Landgerichts-Sprecherin Elisabeth Stöve bestätigte auf Nachfrage nicht nur die Terminierung des Prozessauftaktes, sondern gab auch eine Einschätzung zur geplanten T-Shirt-Aktion: "Wenn auf den Shirts kein strafrechtlicher Inhalt zu sehen ist, habe ich kein Problem damit."

Seit Anfang Oktober sitzt Sven F. in Untersuchungshaft. Die Staatsanwaltschaft wirft dem Verdächtigen in der 29-seitigen Anklageschrift, die unserer Redaktion vorliegt, die körperliche Misshandlung seines elf Jahre alten Neffen Jörg, der zu dieser Zeit bei ihm in Weckhoven wohnte, sowie Mord zur Verdeckung einer Straftat vor.

Mit schwersten Verletzungen musste das Opfer am 5. Oktober 2017 in der Wohnung seines Onkels von Rettungskräften reanimiert werden. Dort lebte der Schüler seit ungefähr zehn Wochen, bis es zu dem Vorfall kam. Jörg kämpfte bis zuletzt um sein Leben, am 17. Oktober wurden die lebenserhaltenden Maschinen in der Düsseldorfer Uniklinik aber letztlich abgeschaltet.

Dagmar Loosen, die Anwältin von Sven F., erkennt jedoch kein Mordmerkmal, sondern ordnet den Fall rechtlich als schwere Körperverletzung mit Todesfolge ein. Ihr Mandant sei zwar für den Tod des Jungen verantwortlich, habe ihn aber nicht töten wollen. "Er hat diesen einen Schlag völlig falsch eingeschätzt", sagt sie und fügt hinzu: "Das ist immer noch gravierend genug, ich möchte das nicht schön reden", so die Verteidigerin aus Neuss.

Doch im Strafmaß gibt es einen erheblichen Unterschied zwischen Mord und Körperverletzung mit Todesfolge. Bei Mord sieht das Gesetz eine lebenslange Freiheitsstrafe vor. Bei schwerer Körperverletzung sind es mindestens drei Jahre.

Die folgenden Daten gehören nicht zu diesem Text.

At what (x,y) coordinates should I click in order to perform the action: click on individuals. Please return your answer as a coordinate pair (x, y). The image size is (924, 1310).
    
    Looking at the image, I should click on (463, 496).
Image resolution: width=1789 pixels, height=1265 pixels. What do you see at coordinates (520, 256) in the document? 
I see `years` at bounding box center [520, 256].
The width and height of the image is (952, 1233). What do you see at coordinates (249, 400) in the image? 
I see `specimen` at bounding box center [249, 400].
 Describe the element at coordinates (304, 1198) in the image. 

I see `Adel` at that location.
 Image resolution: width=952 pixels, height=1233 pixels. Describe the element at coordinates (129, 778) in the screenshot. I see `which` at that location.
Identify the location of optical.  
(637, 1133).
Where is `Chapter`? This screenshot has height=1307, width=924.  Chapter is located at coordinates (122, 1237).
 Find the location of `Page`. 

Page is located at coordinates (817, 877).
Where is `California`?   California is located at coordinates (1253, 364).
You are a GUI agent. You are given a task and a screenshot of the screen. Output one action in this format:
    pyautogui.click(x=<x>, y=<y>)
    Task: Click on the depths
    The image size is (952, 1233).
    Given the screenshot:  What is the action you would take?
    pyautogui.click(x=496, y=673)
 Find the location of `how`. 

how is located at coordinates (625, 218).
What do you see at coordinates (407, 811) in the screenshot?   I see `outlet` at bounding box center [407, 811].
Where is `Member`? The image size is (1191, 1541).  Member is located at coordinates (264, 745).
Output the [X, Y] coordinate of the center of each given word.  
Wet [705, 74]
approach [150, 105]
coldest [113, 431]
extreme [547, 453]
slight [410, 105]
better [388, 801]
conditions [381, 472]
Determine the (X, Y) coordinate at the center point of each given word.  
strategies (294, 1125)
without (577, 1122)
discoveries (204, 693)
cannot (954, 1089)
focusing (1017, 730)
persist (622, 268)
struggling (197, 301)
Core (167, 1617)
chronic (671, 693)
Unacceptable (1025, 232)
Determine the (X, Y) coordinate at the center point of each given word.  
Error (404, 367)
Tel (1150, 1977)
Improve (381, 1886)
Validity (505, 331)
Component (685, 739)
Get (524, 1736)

Auf die angekündigte Taktik der Verteidigerin reagiert Natasche Funke mit Unverständnis: "Damit kommt sie nicht durch", sagt sie.

Zwar spricht Dagmar Loosen von "einem Schlag". Dieser müsste jedoch erhebliche Auswirkungen gehabt haben. Denn wie aus der Anklageschrift hervorgeht, wurden an dem Jungen zahlreiche Verletzungen an mehreren Körperstellen festgestellt. Gerüchte, ihr Mandant sei in der Justizvollzugsanstalt Duisburg verprügelt worden, bestreitet die Neusserin: "Er wurde lediglich bedroht."

Jörg wurde am 26. Oktober nach einer bewegenden Trauerfeier in der Reuschenberger St.-Elisabeth-Kirche auf dem Südfriedhof beigesetzt. Zunächst lebte Jörg mit seiner Großmutter bei seinem Onkel. Als diese ins Krankenhaus eingeliefert wurde, begann jedoch das Martyrium für ihren Enkel - das tödlich endete. Nach dem Tod ließ das Jugendamt die leiblichen Kinder des Verdächtigen auf Verletzungen überprüfen. Der Misshandlungs-Verdacht wurde von einem Arzt jedoch nicht bestätigt.